In recent years, studies have suggested that some types of hostility and anger are the risk factors for cardiovascular diseases. Most investigations are related to the type A behavior pattern, including hostility, competitiveness, simultaneous engagement with a number of tasks and goals, and a constant sense of having little time (22). On the other hand, research has shown that people with the insecure-avoidant attachment styles experience more hostility in interpersonal relationships compared to securely attached individuals (26). Pessimistic hostility, which is characterized by an avoidant attachment style, is harmful to cardiovascular health and people who are distrustful of others and have the worst attitude toward humanity and interact with others with pessimistic hostility hurt themselves and their hearts. In addition, individuals who use anger as a response to their interpersonal issues have shown a higher risk of heart diseases (21).

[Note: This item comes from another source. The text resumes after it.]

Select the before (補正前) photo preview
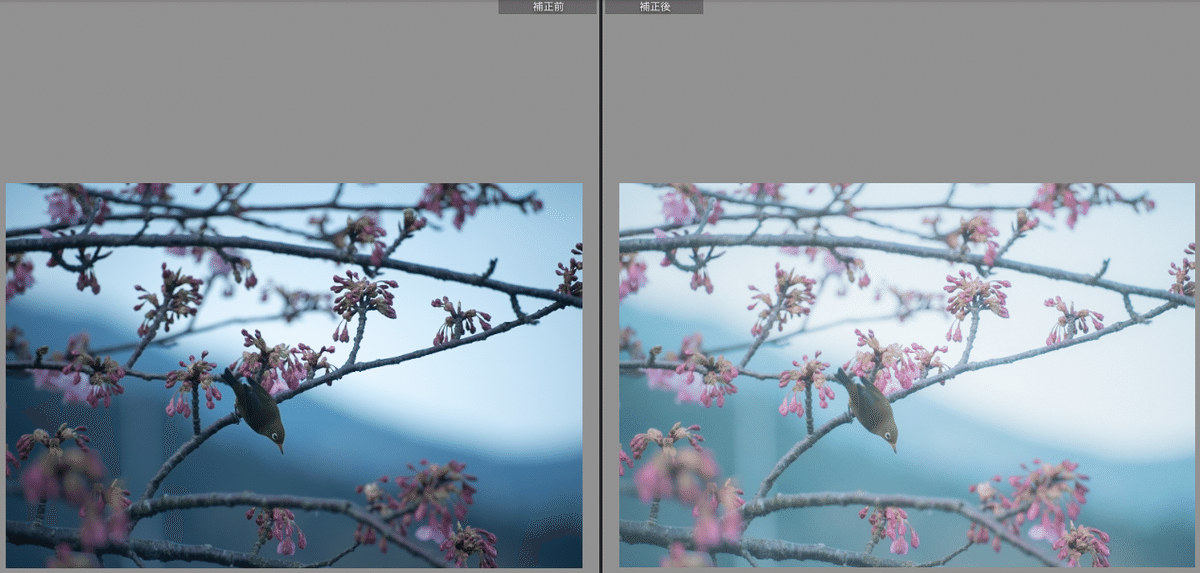Viewport: 1200px width, 573px height. 294,375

Other studies have demonstrated that the hostility score of younger heart patients was 2.5 times higher than that of older patients. Hostility as a risk factor, in the long run, is raised even after a heart surgery and reduces life expectancy (23). Anxiety and depression in women are better predictors of cardiovascular diseases while hostility is a better predictor of cardiovascular diseases in men (23). Therefore, it can be concluded that probably the anxious attachment style in women and avoidant attachment style in men can lead to a heart disease.

As seen, people with the coronary artery disease had more insecure attachment styles compared to healthy individuals. Therefore, insecure attachment styles increase the risk of this fatal disease. According to the results of this research and previous studies on interventions and therapy methods to improve attachments styles in patients with CAD, the incidence of coronary artery disease can be prevented by using prompt intervention and changing the attachment style of individuals; therefore, treatment sessions are recommended for improving their attachment styles. Moreover, because of the importance of attachments style, it is suggested investigating pregnant women and their husbands and conducting treatment sessions containing emotionally focused couple therapy (EFCT) to provide parents with the secure attachment style.

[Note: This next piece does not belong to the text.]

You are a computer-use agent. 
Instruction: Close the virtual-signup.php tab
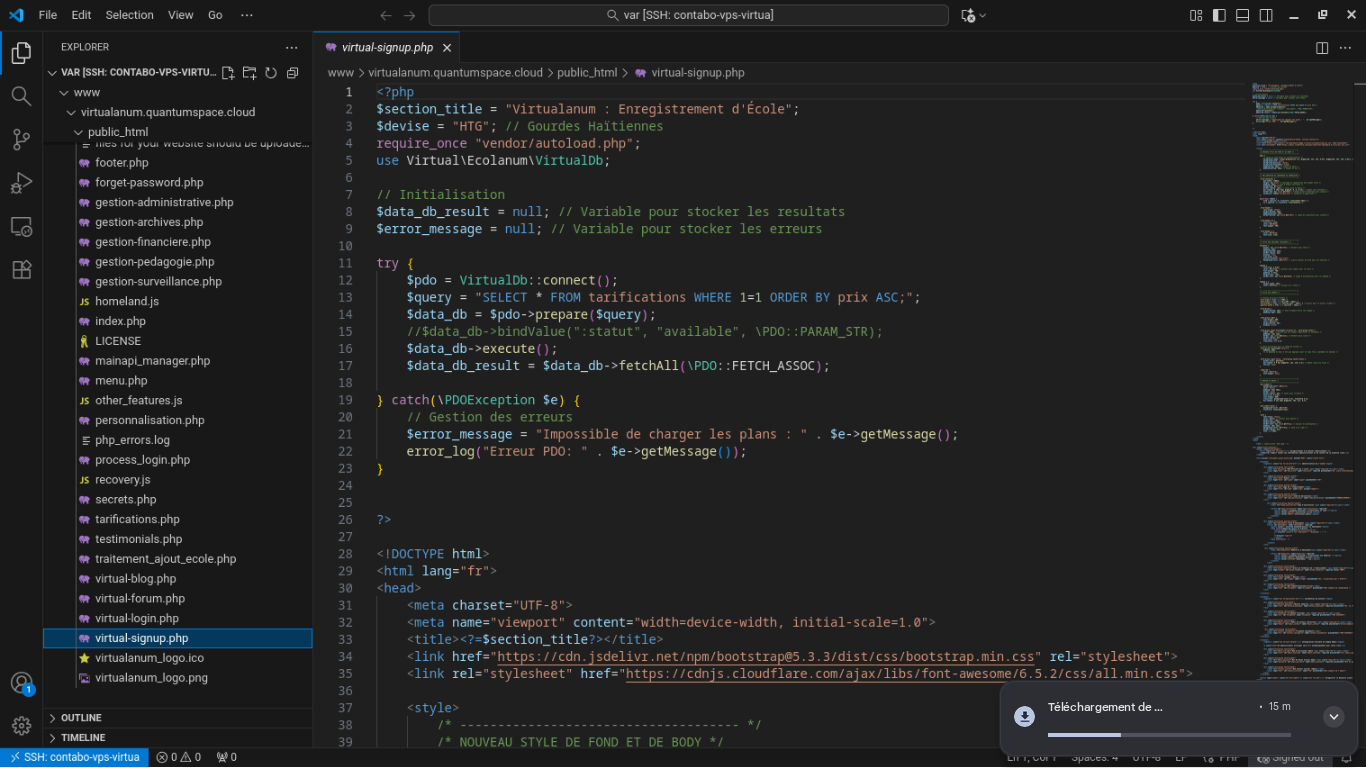tap(447, 47)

Furthermore, in patients with other diseases of heart failure, cardiomyopathy, and hypertension, probably insecure attachment styles increase the risk of this disease and so, extensive research in the future is required. In addition, it is recommended that studies be carried out on attachments styles in patients with other chronic diseases, such as diabetes mellitus and cancer patients.

Using a convenience method in selecting the sample and recruiting the small number of subjects may limit the generalizability of the results. Conducting research on larger samples with follow-up treatment designs can help generalize results and confirm the stability of findings over time.